For Mike Williams, operations executive at the Table Mountain Aerial Cableway Company (TMACC), work is something of a pleasure.
Not only does he get to spend his days ensconced in the splendour of Table Mountain but he also gets to work with people who have become his family.
Mr Williams has been part of the TMACC family for the past three decades.
When Mr Williams initially took over technical operations of TMACC 30 years ago, the infrastructure was reliable but archaic.
Years of sanctions during the apartheid era meant that he and his team were accustomed to making do with the bare minimum of resources.
This situation demanded a thrifty ingenuity, with rigorous checks and maintenance done on all parts since new equipment was difficult to come by.
A new democracy in 1994 saw the dawn of new hope for the Cape’s most iconic landmark, and the beginnings of a major upgrade to the cableway.

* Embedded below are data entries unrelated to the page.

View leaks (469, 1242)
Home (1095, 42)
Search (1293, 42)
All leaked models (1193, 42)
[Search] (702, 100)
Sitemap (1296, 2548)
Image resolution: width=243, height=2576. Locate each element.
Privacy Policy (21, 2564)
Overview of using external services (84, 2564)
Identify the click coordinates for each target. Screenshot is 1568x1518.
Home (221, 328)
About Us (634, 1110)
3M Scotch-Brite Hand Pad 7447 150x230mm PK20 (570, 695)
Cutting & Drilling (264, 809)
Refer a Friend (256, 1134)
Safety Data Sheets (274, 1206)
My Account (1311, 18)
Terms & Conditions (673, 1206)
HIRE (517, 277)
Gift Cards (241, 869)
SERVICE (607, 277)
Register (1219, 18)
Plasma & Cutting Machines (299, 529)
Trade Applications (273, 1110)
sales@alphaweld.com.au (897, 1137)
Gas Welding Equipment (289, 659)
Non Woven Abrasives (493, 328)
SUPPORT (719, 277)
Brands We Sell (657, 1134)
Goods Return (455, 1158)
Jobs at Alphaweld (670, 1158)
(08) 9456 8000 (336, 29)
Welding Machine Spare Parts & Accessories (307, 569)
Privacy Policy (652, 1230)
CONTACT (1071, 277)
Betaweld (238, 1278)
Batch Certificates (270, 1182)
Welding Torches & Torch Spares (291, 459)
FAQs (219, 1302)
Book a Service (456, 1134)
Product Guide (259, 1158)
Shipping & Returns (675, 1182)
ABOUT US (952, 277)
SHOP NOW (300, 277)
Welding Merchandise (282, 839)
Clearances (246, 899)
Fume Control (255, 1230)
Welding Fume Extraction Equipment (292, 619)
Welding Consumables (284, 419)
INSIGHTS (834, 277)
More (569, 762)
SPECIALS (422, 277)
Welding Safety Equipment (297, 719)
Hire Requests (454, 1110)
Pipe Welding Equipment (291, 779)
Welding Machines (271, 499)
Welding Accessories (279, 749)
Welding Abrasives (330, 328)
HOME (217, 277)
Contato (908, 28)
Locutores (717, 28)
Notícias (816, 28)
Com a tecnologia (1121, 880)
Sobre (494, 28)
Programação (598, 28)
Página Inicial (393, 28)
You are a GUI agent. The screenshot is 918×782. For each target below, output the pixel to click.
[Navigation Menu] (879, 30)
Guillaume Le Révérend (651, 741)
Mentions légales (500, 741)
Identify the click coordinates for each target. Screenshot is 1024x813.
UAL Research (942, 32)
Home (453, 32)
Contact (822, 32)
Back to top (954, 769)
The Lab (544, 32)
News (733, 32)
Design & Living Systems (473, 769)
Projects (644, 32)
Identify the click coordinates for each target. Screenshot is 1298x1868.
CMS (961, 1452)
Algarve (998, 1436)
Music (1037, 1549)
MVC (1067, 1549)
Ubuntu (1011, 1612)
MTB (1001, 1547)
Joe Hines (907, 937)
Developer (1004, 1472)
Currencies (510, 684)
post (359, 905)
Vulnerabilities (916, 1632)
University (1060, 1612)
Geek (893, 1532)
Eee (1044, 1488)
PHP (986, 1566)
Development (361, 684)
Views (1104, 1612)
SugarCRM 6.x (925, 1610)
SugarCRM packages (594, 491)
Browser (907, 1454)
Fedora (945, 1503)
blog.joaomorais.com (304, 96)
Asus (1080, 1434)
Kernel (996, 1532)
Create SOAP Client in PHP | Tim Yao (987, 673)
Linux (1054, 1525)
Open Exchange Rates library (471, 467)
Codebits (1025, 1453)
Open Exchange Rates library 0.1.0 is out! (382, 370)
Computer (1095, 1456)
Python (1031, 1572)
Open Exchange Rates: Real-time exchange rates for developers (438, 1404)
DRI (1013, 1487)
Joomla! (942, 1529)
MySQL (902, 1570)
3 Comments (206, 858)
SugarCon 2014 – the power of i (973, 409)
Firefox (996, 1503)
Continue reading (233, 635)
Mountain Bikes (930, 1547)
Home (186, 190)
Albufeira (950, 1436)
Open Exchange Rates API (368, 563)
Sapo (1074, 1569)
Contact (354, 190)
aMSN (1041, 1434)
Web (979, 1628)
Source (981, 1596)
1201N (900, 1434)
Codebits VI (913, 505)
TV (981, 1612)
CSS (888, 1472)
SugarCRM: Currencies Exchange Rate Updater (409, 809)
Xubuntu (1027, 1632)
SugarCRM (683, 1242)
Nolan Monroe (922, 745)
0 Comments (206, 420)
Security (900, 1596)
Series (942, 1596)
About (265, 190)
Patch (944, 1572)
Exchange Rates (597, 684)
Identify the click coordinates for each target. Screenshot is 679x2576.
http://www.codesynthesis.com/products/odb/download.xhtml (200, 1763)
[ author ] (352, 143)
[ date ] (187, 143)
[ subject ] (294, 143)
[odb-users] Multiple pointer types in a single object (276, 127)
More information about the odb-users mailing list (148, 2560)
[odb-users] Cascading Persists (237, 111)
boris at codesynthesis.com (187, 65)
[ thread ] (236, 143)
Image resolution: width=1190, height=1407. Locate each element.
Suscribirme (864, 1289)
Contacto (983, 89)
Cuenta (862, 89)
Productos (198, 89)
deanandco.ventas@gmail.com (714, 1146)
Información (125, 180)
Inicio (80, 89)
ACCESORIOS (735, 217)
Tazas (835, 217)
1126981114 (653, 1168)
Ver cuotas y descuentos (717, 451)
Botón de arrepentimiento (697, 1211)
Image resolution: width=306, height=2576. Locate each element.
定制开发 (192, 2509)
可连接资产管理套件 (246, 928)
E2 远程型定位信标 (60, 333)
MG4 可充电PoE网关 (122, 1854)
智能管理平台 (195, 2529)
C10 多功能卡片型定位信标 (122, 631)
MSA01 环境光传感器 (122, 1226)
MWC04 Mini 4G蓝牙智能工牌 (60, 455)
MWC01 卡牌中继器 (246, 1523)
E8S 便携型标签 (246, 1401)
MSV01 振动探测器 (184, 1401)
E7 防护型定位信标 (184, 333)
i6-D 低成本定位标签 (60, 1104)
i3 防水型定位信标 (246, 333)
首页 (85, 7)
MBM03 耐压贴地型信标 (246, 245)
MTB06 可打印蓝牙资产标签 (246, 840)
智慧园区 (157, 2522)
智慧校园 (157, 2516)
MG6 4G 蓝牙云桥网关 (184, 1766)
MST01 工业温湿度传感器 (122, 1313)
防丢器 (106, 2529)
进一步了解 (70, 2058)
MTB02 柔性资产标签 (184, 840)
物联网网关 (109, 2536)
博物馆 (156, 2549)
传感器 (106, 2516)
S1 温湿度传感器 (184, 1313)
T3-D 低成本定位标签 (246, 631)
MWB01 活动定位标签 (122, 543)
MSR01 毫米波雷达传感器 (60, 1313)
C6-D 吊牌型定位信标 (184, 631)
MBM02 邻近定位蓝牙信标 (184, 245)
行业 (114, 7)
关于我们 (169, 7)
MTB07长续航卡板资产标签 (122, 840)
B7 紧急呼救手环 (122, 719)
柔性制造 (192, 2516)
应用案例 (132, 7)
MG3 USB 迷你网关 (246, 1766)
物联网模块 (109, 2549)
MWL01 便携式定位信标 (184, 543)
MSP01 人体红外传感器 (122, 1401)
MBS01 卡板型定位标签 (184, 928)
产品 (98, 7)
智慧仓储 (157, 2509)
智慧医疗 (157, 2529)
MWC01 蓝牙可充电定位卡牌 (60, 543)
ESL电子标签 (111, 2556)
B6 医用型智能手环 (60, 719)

Under his stewardship, this process integrated new environmental management standards to nurture and protect the mountain’s precious ecosystem.
During major upgrades in 1997, the staff lived on the mountain for two-week stints, during which the camaraderie and fellowship were essential. He said the connections forged there, between colleagues and with the mountain itself have blossomed into lifelong bonds of friendship.
“The sense of Ubuntu, of helping each other through team-work and old-fashioned family values within our organisation has humbled me over the years. It gives me a deep sense of gratitude for the work we do and the space we inhabit,” he said.
Mr Williams said the nature of his work has shifted over the years and broadened in scope to encompass several complex challenges. One of which is that the cable system runs on a dual power source, which dynamically switches over to hydraulics in the absence of electricity.
“When I started 30 years ago, it was all about looking after the cableway. Now it’s all about looking after the health and safety of the mountain, its ecosystems and habitats. The human tourists who ride the cablecars are but one in a multitude of species,” he joked.
He has now taken a challenge put together measures required to manage the operations of a world-famous ecotourism attraction against the preservation of the mountain and its environs.
Among these, is to ensure that the mountain’s fragile water system is undisturbed and preserved in its natural state.
“No wastewater is allowed to be left in this fragile habitat. So, every drop used must be carried up and down in huge 3 000-litre tanks at the base of each cable car. These tanks also function as stabilising ballasts against heavy winds.”
While Mr Williams’ duties as custodian of Cape Town’s most precious wonder have expanded significantly with the rise in tourism numbers in last two decades, he still feels fortunate to be working in a place he loves, among colleagues who are like family and bringing joy to the hearts of countless visitors.